• [WORK ITEM]: Going from the line that contains "Congresses as Topic (238, 373)" down to the last line in the listing below, reproduce every line exactly and include no others.

• [GIVEN RECORDS]:
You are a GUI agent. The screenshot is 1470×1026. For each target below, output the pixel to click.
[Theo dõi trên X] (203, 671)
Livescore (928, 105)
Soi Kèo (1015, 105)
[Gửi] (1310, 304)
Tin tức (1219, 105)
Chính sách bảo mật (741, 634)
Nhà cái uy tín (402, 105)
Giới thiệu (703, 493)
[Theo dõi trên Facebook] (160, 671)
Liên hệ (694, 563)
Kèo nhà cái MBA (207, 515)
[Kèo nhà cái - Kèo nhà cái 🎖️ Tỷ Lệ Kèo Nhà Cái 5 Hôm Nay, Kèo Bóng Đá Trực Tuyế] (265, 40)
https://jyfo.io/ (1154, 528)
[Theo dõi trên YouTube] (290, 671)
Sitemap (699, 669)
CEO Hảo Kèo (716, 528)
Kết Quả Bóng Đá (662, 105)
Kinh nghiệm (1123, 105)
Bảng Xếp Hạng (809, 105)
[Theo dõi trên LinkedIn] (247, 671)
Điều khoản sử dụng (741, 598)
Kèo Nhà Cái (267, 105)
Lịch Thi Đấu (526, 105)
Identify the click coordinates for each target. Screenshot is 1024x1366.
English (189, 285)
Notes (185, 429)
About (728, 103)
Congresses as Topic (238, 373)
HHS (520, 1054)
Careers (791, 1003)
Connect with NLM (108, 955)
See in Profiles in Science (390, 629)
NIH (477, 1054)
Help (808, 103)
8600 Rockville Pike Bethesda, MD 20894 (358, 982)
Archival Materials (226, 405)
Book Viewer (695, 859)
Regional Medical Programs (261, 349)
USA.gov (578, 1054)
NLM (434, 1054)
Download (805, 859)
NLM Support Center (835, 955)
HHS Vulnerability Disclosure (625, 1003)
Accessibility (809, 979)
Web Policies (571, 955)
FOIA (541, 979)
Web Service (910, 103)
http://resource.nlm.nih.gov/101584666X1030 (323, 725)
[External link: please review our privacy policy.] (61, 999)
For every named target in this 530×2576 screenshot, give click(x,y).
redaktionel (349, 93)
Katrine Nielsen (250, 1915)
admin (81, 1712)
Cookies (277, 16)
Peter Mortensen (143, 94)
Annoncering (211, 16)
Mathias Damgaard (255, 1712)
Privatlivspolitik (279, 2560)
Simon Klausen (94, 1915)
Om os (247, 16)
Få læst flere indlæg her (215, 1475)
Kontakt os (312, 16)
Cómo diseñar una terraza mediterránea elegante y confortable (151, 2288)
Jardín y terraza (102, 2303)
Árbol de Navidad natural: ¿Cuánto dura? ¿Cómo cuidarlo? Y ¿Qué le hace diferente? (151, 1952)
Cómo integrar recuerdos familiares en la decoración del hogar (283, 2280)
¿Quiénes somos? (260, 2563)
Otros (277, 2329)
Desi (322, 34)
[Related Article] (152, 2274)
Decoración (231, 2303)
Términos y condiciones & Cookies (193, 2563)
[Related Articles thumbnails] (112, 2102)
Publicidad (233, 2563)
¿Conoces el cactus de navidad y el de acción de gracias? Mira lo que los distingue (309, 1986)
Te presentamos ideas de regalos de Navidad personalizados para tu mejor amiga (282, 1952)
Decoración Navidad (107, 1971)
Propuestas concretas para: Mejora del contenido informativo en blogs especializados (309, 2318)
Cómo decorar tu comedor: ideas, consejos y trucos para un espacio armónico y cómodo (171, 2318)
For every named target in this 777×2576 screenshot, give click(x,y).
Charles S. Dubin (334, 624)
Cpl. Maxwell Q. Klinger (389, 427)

• [TASK OUTPUT]:
Congresses as Topic (238, 373)
HHS (520, 1054)
Careers (791, 1003)
Connect with NLM (108, 955)
See in Profiles in Science (390, 629)
NIH (477, 1054)
Help (808, 103)
8600 Rockville Pike Bethesda, MD 20894 (358, 982)
Archival Materials (226, 405)
Book Viewer (695, 859)
Regional Medical Programs (261, 349)
USA.gov (578, 1054)
NLM (434, 1054)
Download (805, 859)
NLM Support Center (835, 955)
HHS Vulnerability Disclosure (625, 1003)
Accessibility (809, 979)
Web Policies (571, 955)
FOIA (541, 979)
Web Service (910, 103)
http://resource.nlm.nih.gov/101584666X1030 (323, 725)
[External link: please review our privacy policy.] (61, 999)
For every named target in this 530×2576 screenshot, give click(x,y).
redaktionel (349, 93)
Katrine Nielsen (250, 1915)
admin (81, 1712)
Cookies (277, 16)
Peter Mortensen (143, 94)
Annoncering (211, 16)
Mathias Damgaard (255, 1712)
Privatlivspolitik (279, 2560)
Simon Klausen (94, 1915)
Om os (247, 16)
Få læst flere indlæg her (215, 1475)
Kontakt os (312, 16)
Cómo diseñar una terraza mediterránea elegante y confortable (151, 2288)
Jardín y terraza (102, 2303)
Árbol de Navidad natural: ¿Cuánto dura? ¿Cómo cuidarlo? Y ¿Qué le hace diferente? (151, 1952)
Cómo integrar recuerdos familiares en la decoración del hogar (283, 2280)
¿Quiénes somos? (260, 2563)
Otros (277, 2329)
Desi (322, 34)
[Related Article] (152, 2274)
Decoración (231, 2303)
Términos y condiciones & Cookies (193, 2563)
[Related Articles thumbnails] (112, 2102)
Publicidad (233, 2563)
¿Conoces el cactus de navidad y el de acción de gracias? Mira lo que los distingue (309, 1986)
Te presentamos ideas de regalos de Navidad personalizados para tu mejor amiga (282, 1952)
Decoración Navidad (107, 1971)
Propuestas concretas para: Mejora del contenido informativo en blogs especializados (309, 2318)
Cómo decorar tu comedor: ideas, consejos y trucos para un espacio armónico y cómodo (171, 2318)
For every named target in this 777×2576 screenshot, give click(x,y).
Charles S. Dubin (334, 624)
Cpl. Maxwell Q. Klinger (389, 427)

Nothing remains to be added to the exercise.